There’s a tragic edge to Walker, even if the movie barely explores it. Hardy implies character development in the way he winces, hesitates, or clenches his jaw. The script may not care, but Hardy does.
Supporting Cast: The Unsung Heroes
Jessie Mei Li as Ellie
Walker’s new partner. She’s the heart of the film, grounding scenes with emotional realism. Their dynamic never quite reaches buddy-cop gold, but it’s enough to offer moments of relief from the chaos.
Yeo Yann Yann as Gang Matriarch
Utterly captivating. She brings gravitas and grief in equal measure, her performance haunting even when the story forgets her.
Timothy Olyphant
A stylish scene-stealer with swagger for days.
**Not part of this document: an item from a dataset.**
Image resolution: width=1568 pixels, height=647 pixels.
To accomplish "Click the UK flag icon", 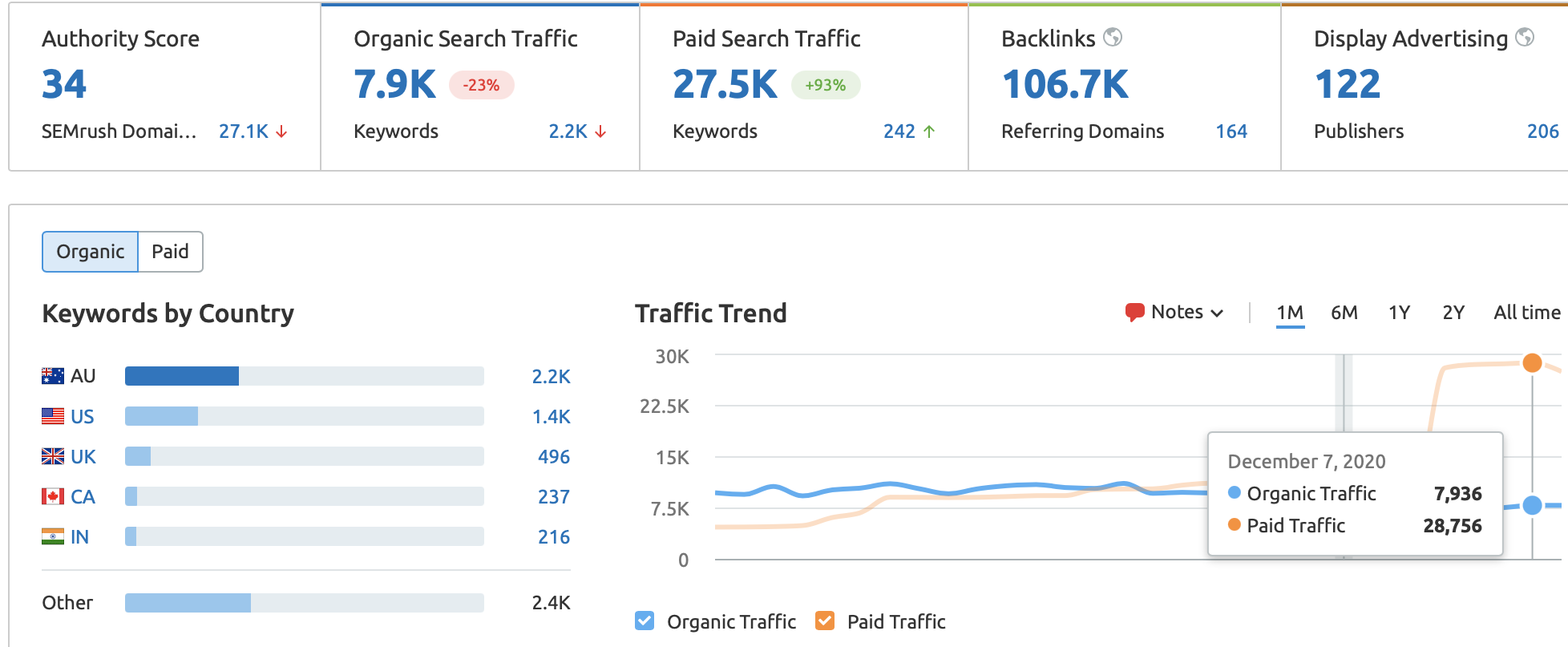I will point(53,456).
If Havoc had embraced his energy more often, it could’ve found the pulpy soul it so desperately needed.
Recycled Tropes and Narrative Potholes
Havoc wants to be gritty and profound. It ends up being a PowerPoint presentation of crime-thriller tropes: crooked cops, tragic pasts, mysterious debts, gangland betrayals. Every time it hints at something deeper, it swerves into another gunfight.
The pacing is relentless, which might sound good — but it’s relentless in the same way being stuck on a malfunctioning treadmill is. You’re moving, but it’s mostly panic and confusion.
Style Over Substance: Netflix’s Calling Card
Visually, Havoc is slick. Neon-soaked streets, dramatic shadows, and perpetual rain make it look like a lost Blade Runnerspinoff. The music pulses, the lighting shifts dramatically, and the atmosphere is thick with moody cool.
But beneath all that shine? Not much. There’s no core message. No emotional resolution. Just a high-gloss descent into violence with a side of fatherly guilt.
Final Verdict
Havoc is a stylish punch-fest that squanders its potential. It flirts with greatness but settles for noisy mediocrity. Hardy is magnetic, the action sometimes sings, and the supporting cast tries their best. But the script is muddled, the editing is frenetic, and the soul of the film is missing in action.
Would I recommend it? Sure, if you’re into bruised antiheroes and don’t mind sacrificing story for spectacle. Just keep your expectations in check and maybe pour a drink first.